Friday, Jul. 18, 1969
WHO MADE IT POSSIBLE
IF teamwork and a sense of shared responsibility were crucial factors in the U.S. effort to land men on the moon, so were the contributions made by a number of individuals. By providing the answers to such questions as how to build a big enough booster, what flight plan to follow, and how to guide the spacecraft, these men eliminated obstacles that might have delayed the program indefinitely. Among the men:
P: Dr. John C. Houbolt, 50, former chief of theoretical mechanics at NASA's Langley Research Laboratories in Hampton, Va. Houbolt, a civil engineer, is responsible for the lunar-orbit rendezvous that is the key maneuver in Apollo's entire flight plan. In what he remembers as "an intuitive flash," Houbolt realized that tremendous weight savings would be gained by this rendezvous method, permitting the use of a smaller launch vehicle. Often scorned by colleagues, Houbolt fought a two-year battle, finally put his job on the line by appealing directly to NASA headquarters. His arguments prevailed in the fall of 1962.
P: Dr. Wernher von Braun, 57, director of the Marshall Spaceflight Center in Huntsville, Ala. Transported to the U.S. by American intelligence officials in 1945, along with 126 other German scientists who had been working on the V-2 rocket at the Baltic base of Peenemuende, Von Braun has directed development of rocket-launch vehicles from the earliest Redstone. Von Braun helped develop the ablative heat shield, which dissipates the searing heat of reentry by flaking off in harmless fiery pieces. His Huntsville group can also claim credit for what has become known in the space agency as "cluster's last stand"--the grouping of several smaller rockets in a cluster to provide as much thrust as would a single, far larger rocket engine. Saturn 5's first stage, for example, uses five F-1 engines, each generating 1,500,000 lbs. of thrust. Von Braun, perhaps more than any other man, has been the driving force behind the moon program.
P: Dr. Charles Stark Draper, 67, director of the Instrumentation Laboratory at the Massachusetts Institute of Technology. To solve the problems of navigation, NASA went straight to the nation's leading authority on inertial guidance. The system devised by Draper for Apollo includes telescopes, a sextant, and a computerized inertial reference "platform" that tells astronauts where they are in space, where they are headed and how fast. But how could they be sure that it would work?, the NASA brass wanted to know. "I told them I'd go along and run it myself," recalls Draper. The on-board navigation systems have proved so accurate that, if they had to, the crew of Columbia could fly to the moon and back without help from ground controllers.
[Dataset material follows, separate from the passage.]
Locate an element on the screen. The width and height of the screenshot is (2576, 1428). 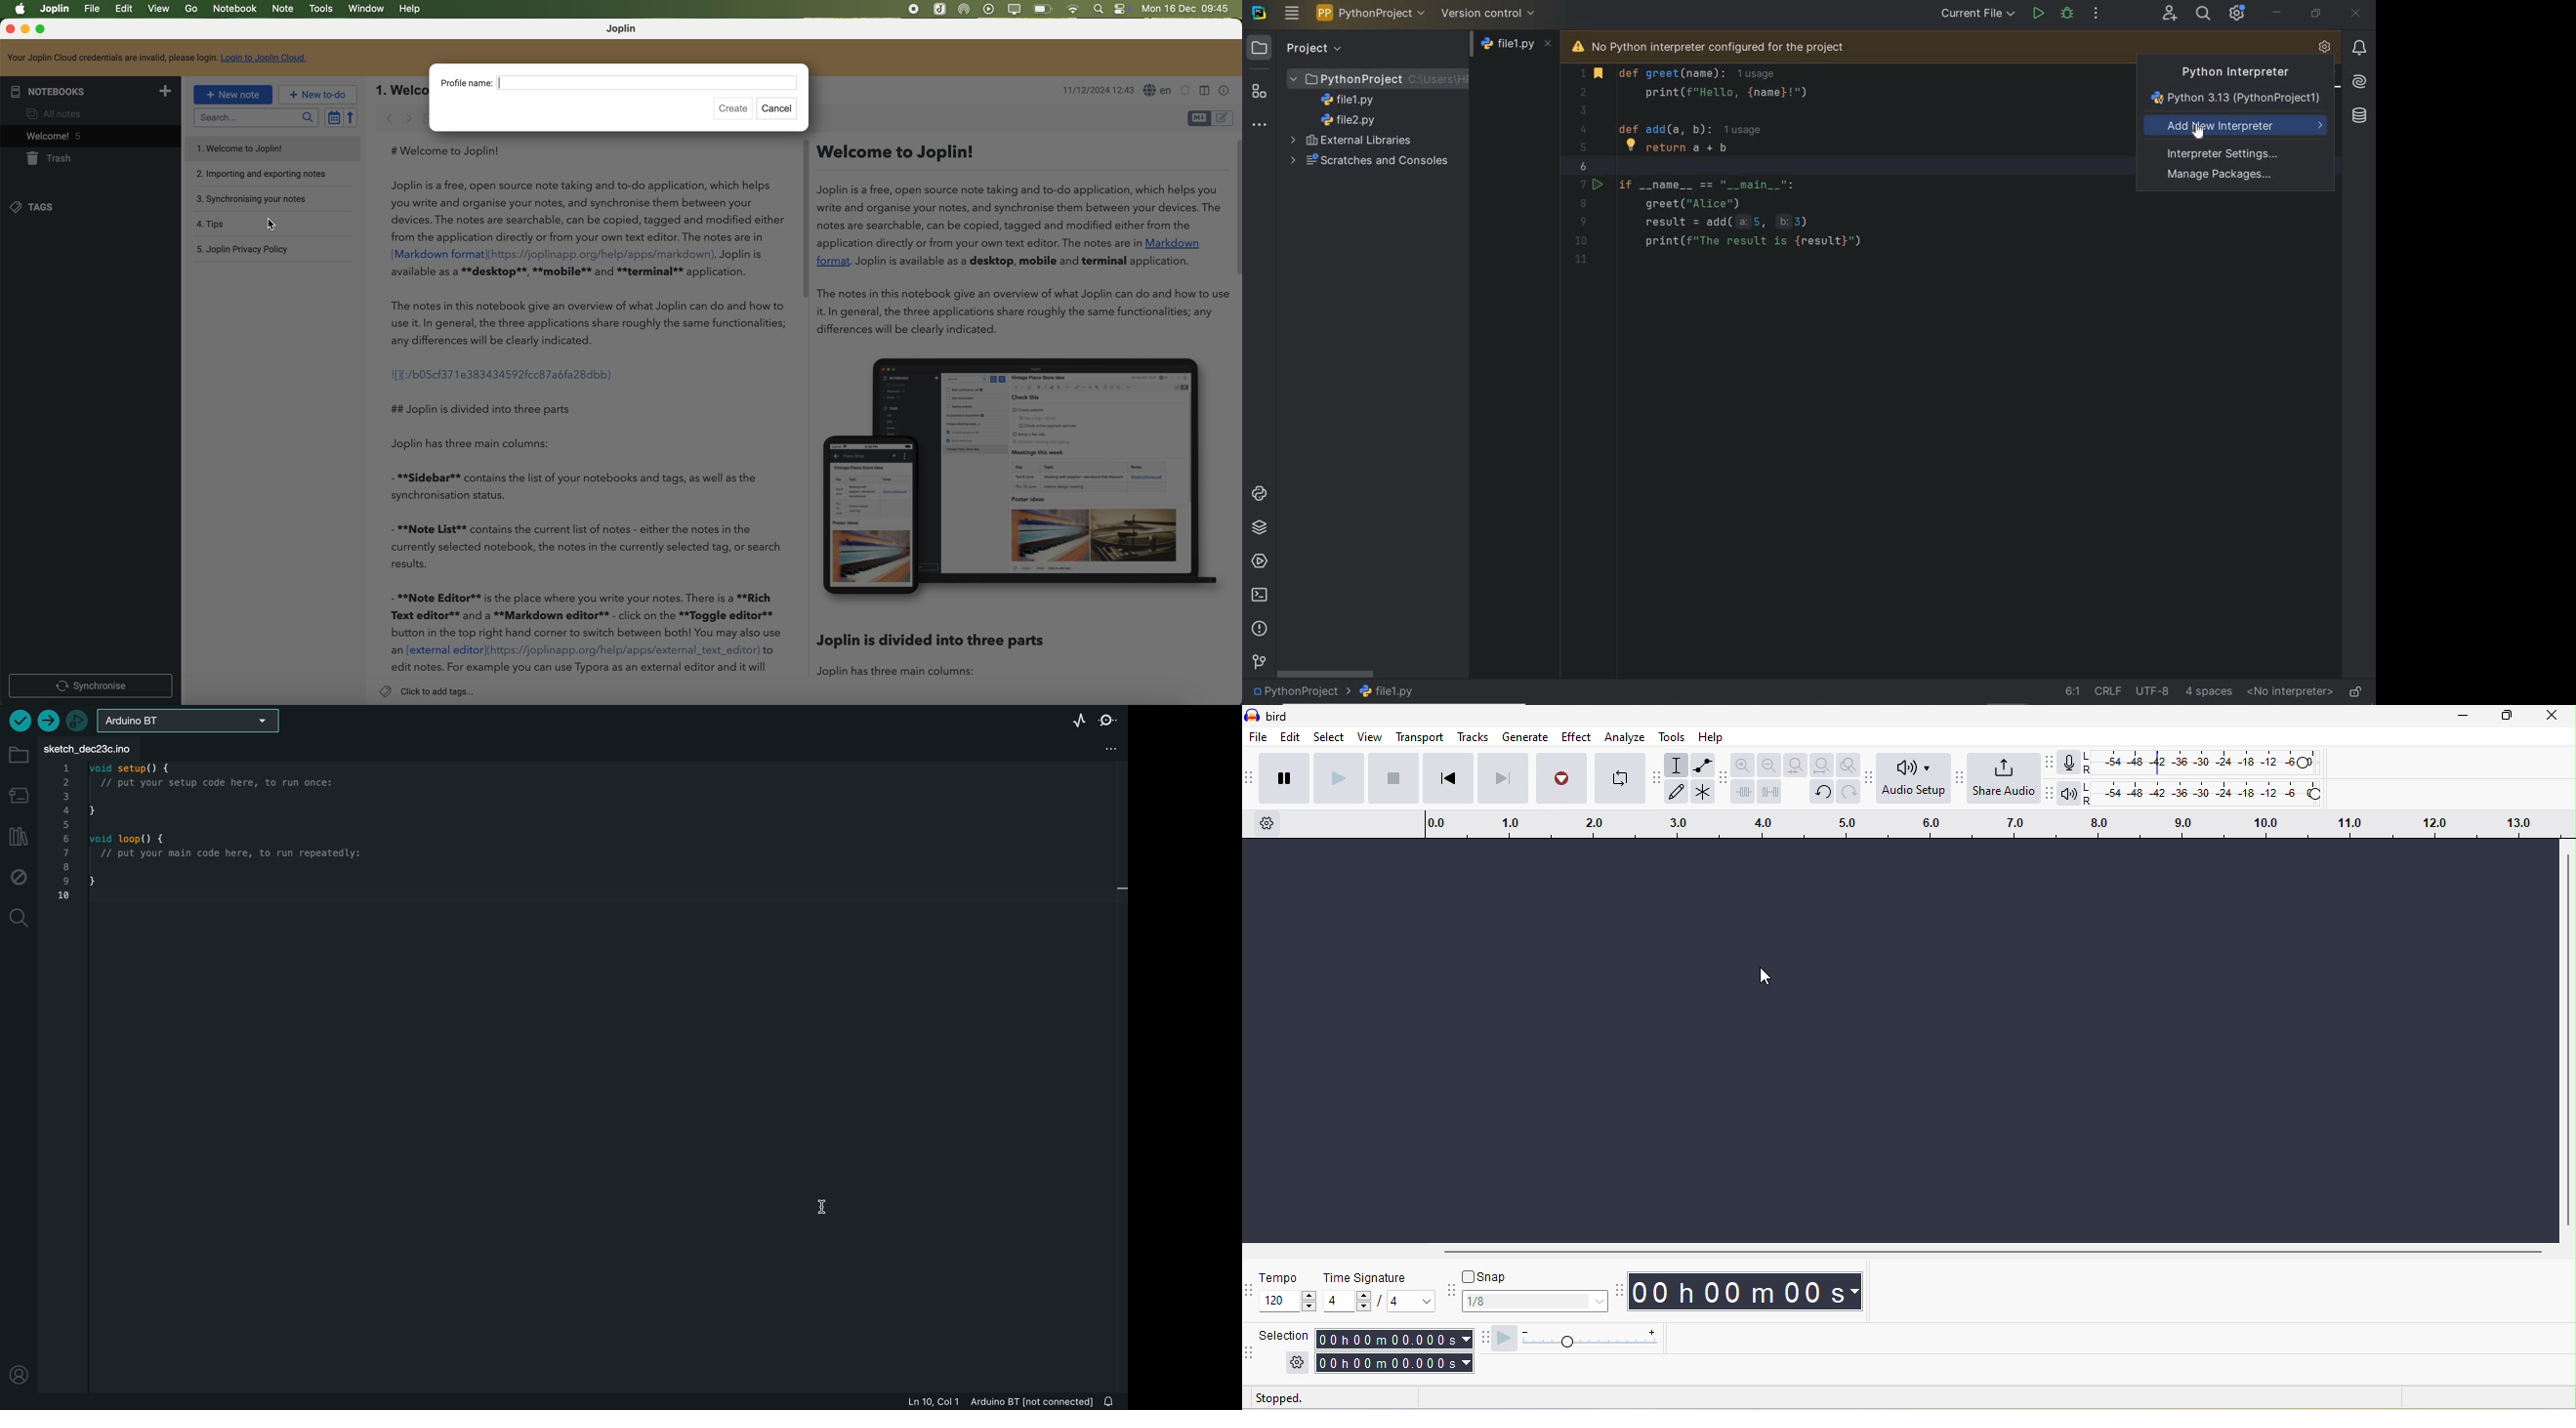
(https://joplinapp.org/help/apps/markdown) is located at coordinates (603, 254).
Other men were almost as indispensable. Maxime A. Faget, director of engineering and development at Houston's Manned Spaceflight Center, designed Apollo's command and service module. Dr. George E. Mueller, NASA's top official for manned spaceflight, introduced a time-saving technique known as "all-up testing," in which all three rocket stages are tested together. Christopher Columbus Kraft, director of flight operations since 1961, and George Low, manager of the Apollo program, brought a sense of cool discipline to the nerve-racking operations in Houston.
Then, too, there is Donald K. ("Deke") Slayton, the man who selects and trains the astronauts. The professionalism of the Apollo crews is a reflection of Slayton's success--but leaves him less than totally fulfilled. Though he was chosen as one of the original seven U.S. astronauts in 1959, a mild heart murmur prevented him from ever venturing into space. When he was asked recently what he would best like to be remembered for, Slayton replied: "As the pilot of Apollo 11." There was no smile on his craggy face.